### Work to do:
Count the lines of the records that contain the word "screenshot" and give only that number.

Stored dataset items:
>> Begin
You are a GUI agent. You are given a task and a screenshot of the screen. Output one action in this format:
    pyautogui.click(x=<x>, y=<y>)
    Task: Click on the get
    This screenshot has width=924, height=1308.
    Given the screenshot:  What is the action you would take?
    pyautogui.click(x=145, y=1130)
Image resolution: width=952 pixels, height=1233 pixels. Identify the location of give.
>> End
### The solution:
3